Multi-array ancestry-specific Multidimensional Scaling (maasMDS)¶
maasMDS is designed for multi-array genotype data. Different arrays share some SNPs, but each array also has array-specific content. If we ignore that structure, individuals tend to cluster by array. maasMDS uses pairwise SNP overlaps to calibrate distances.
Simulate three genotyping arrays¶
The synthetic dataset has three arrays, each with 200 individuals and 1,000 SNPs.

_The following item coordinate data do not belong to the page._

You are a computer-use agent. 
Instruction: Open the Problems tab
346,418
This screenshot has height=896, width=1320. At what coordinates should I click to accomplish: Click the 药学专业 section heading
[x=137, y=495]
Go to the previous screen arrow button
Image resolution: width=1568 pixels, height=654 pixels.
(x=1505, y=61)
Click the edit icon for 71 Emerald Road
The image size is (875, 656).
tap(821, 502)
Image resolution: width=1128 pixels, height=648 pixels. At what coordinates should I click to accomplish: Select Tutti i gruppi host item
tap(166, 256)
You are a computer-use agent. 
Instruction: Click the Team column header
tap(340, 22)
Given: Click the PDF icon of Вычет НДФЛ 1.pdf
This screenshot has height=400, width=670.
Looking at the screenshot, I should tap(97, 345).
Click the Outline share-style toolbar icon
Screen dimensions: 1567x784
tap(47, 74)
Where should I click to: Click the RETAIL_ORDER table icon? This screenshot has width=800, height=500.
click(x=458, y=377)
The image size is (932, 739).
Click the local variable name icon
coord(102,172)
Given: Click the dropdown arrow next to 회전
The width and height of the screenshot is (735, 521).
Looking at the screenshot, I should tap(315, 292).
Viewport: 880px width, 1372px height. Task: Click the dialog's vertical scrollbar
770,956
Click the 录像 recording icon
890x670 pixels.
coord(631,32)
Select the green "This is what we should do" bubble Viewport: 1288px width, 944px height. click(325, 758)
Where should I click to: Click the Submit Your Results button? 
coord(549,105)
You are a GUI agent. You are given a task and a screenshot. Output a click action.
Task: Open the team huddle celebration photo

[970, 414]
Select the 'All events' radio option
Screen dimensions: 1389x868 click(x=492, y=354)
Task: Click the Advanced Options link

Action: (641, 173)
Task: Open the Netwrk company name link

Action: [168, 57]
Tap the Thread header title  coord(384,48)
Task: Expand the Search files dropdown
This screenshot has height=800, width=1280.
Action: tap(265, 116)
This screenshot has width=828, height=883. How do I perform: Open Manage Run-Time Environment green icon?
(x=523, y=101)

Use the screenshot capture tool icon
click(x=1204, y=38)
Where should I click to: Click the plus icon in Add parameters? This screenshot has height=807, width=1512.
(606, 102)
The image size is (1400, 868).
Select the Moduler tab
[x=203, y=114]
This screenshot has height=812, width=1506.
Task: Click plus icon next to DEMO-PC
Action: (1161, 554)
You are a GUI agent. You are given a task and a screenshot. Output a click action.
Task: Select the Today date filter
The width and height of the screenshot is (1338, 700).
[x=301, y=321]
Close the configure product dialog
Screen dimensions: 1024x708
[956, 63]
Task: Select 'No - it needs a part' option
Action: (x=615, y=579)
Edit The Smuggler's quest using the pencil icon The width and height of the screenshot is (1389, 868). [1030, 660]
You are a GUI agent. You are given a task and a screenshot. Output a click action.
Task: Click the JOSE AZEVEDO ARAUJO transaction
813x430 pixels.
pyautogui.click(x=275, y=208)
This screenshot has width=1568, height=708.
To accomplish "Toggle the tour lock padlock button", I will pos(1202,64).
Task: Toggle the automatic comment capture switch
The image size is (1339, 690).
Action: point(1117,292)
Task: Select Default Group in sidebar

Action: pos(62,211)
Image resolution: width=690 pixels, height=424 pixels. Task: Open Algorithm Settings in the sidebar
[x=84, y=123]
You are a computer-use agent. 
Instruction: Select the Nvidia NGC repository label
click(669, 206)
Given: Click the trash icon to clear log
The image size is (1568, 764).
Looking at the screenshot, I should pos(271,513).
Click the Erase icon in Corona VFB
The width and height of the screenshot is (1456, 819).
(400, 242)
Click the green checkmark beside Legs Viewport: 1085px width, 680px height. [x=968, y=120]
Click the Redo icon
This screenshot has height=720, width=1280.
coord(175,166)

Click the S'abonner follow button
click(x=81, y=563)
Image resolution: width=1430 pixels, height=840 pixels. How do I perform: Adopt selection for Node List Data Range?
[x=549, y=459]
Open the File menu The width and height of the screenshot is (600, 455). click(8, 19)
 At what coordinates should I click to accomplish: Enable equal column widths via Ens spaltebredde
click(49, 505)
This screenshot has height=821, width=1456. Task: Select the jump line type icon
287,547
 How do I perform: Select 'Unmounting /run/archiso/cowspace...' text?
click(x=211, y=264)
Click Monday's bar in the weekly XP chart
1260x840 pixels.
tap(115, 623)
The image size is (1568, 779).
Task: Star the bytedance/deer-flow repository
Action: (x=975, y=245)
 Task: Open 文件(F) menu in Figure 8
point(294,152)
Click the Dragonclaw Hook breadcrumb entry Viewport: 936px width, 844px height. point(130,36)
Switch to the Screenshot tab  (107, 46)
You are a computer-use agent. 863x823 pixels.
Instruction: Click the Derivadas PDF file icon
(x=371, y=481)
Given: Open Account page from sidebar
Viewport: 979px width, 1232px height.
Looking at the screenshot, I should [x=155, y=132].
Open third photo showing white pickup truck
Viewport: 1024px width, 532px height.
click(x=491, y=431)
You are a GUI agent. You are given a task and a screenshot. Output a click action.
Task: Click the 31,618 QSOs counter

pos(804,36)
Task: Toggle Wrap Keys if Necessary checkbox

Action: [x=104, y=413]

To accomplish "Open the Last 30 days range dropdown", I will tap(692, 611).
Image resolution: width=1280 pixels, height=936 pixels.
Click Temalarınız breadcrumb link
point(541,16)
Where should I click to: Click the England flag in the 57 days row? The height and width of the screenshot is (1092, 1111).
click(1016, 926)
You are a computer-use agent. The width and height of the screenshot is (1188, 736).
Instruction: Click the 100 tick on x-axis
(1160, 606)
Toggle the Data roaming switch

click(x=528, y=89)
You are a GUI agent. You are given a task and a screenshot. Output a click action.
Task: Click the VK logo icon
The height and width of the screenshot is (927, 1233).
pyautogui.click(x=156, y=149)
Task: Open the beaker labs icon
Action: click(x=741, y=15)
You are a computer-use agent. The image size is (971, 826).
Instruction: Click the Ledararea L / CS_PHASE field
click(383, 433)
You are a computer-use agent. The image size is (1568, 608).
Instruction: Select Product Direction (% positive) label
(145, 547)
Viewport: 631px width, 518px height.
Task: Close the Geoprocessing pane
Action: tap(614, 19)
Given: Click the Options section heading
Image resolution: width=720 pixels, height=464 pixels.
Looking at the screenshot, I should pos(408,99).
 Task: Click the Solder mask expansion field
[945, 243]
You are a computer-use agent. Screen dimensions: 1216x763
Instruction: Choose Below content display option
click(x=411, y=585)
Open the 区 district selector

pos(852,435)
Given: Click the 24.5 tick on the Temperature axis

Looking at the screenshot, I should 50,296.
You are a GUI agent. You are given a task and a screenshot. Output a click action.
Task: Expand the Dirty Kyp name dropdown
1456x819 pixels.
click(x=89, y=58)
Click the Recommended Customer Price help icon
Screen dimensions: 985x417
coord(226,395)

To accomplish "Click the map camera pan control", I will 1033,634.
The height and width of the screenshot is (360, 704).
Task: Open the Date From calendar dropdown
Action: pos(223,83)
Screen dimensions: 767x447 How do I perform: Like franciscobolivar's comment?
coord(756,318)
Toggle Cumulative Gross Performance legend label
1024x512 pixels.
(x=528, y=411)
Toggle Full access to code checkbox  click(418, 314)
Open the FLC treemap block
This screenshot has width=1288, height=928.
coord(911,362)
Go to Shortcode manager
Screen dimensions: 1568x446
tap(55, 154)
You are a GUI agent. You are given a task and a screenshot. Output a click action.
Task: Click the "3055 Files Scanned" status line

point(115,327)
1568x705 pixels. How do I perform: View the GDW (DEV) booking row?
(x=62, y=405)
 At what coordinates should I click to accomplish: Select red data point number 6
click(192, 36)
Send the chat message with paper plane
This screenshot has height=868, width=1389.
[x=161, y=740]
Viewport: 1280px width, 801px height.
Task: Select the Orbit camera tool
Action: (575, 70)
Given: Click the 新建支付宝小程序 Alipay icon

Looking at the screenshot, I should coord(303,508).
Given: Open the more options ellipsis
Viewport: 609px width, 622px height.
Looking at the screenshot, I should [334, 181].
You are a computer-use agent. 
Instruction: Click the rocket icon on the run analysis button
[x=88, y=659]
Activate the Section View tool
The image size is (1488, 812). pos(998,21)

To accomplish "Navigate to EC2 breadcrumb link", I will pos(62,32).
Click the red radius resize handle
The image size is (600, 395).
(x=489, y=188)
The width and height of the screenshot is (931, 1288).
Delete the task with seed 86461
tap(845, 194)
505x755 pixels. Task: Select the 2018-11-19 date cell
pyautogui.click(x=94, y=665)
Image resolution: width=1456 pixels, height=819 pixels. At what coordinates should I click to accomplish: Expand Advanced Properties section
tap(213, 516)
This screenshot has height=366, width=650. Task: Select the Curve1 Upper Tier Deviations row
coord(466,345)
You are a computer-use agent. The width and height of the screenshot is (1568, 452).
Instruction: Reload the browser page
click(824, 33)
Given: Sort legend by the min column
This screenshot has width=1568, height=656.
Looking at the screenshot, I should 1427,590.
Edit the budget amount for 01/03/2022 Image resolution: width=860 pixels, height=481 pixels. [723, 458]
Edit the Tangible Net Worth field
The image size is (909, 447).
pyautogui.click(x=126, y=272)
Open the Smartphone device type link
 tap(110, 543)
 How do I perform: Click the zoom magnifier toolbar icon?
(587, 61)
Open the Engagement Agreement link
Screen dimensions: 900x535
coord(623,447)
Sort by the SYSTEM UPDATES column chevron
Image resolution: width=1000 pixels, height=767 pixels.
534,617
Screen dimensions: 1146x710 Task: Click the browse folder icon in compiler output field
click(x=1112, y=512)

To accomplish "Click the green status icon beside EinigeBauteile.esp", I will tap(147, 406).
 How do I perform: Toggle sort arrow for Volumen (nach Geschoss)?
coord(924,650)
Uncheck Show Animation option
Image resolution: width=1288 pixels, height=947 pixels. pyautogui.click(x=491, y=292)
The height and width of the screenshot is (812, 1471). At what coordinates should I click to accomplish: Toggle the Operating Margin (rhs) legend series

Each pair of arrays shares 450 SNPs, and all three arrays share 250 SNPs. The rest are array-specific.
from pathlib import Path
import matplotlib.pyplot as plt
import numpy as np
import pandas as pd
from sklearn.decomposition import PCA as SklearnPCA
from sklearn.manifold import MDS as SklearnMDS
from snputils import maasMDS
from snputils.datasets import build_synthetic_maasmds_dataset
RESULTS_DIR = Path("results/tutorials/maasmds")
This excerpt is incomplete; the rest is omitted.